Required action: Every record that follows must be set down word for word.

++++++++++++++++++++

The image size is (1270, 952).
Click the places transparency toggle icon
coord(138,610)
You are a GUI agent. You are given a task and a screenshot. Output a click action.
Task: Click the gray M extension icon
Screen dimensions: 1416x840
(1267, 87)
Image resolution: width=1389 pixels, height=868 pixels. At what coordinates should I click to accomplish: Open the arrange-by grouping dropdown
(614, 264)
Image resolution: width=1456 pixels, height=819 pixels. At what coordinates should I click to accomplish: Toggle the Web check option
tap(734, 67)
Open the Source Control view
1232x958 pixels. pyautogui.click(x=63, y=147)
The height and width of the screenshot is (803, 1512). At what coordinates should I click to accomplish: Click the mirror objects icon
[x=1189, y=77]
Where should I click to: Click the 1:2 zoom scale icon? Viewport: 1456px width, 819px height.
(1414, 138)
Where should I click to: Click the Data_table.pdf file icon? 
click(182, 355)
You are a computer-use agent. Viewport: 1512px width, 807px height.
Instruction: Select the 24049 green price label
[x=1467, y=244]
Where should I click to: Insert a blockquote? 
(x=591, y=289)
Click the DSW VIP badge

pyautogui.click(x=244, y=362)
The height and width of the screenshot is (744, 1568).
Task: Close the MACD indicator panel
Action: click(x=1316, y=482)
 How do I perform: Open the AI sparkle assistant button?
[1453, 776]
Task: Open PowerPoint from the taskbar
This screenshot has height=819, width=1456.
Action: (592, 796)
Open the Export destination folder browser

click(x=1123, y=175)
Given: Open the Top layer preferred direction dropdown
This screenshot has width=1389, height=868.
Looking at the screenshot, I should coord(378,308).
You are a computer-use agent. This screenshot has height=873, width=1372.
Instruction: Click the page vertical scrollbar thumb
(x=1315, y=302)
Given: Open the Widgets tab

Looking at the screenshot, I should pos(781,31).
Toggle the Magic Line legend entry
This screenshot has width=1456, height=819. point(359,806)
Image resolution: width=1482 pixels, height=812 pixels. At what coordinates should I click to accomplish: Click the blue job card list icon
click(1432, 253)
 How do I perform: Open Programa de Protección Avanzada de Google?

++++++++++++++++++++

Written response:
The image size is (1270, 952).
Click the places transparency toggle icon
coord(138,610)
You are a GUI agent. You are given a task and a screenshot. Output a click action.
Task: Click the gray M extension icon
Screen dimensions: 1416x840
(1267, 87)
Image resolution: width=1389 pixels, height=868 pixels. At what coordinates should I click to accomplish: Open the arrange-by grouping dropdown
(614, 264)
Image resolution: width=1456 pixels, height=819 pixels. At what coordinates should I click to accomplish: Toggle the Web check option
tap(734, 67)
Open the Source Control view
1232x958 pixels. pyautogui.click(x=63, y=147)
The height and width of the screenshot is (803, 1512). At what coordinates should I click to accomplish: Click the mirror objects icon
[x=1189, y=77]
Where should I click to: Click the 1:2 zoom scale icon? Viewport: 1456px width, 819px height.
(1414, 138)
Where should I click to: Click the Data_table.pdf file icon? 
click(182, 355)
You are a computer-use agent. Viewport: 1512px width, 807px height.
Instruction: Select the 24049 green price label
[x=1467, y=244]
Where should I click to: Insert a blockquote? 
(x=591, y=289)
Click the DSW VIP badge

pyautogui.click(x=244, y=362)
The height and width of the screenshot is (744, 1568).
Task: Close the MACD indicator panel
Action: click(x=1316, y=482)
 How do I perform: Open the AI sparkle assistant button?
[1453, 776]
Task: Open PowerPoint from the taskbar
This screenshot has height=819, width=1456.
Action: (592, 796)
Open the Export destination folder browser

click(x=1123, y=175)
Given: Open the Top layer preferred direction dropdown
This screenshot has width=1389, height=868.
Looking at the screenshot, I should coord(378,308).
You are a computer-use agent. This screenshot has height=873, width=1372.
Instruction: Click the page vertical scrollbar thumb
(x=1315, y=302)
Given: Open the Widgets tab

Looking at the screenshot, I should pos(781,31).
Toggle the Magic Line legend entry
This screenshot has width=1456, height=819. point(359,806)
Image resolution: width=1482 pixels, height=812 pixels. At what coordinates should I click to accomplish: Click the blue job card list icon
click(1432, 253)
 How do I perform: Open Programa de Protección Avanzada de Google?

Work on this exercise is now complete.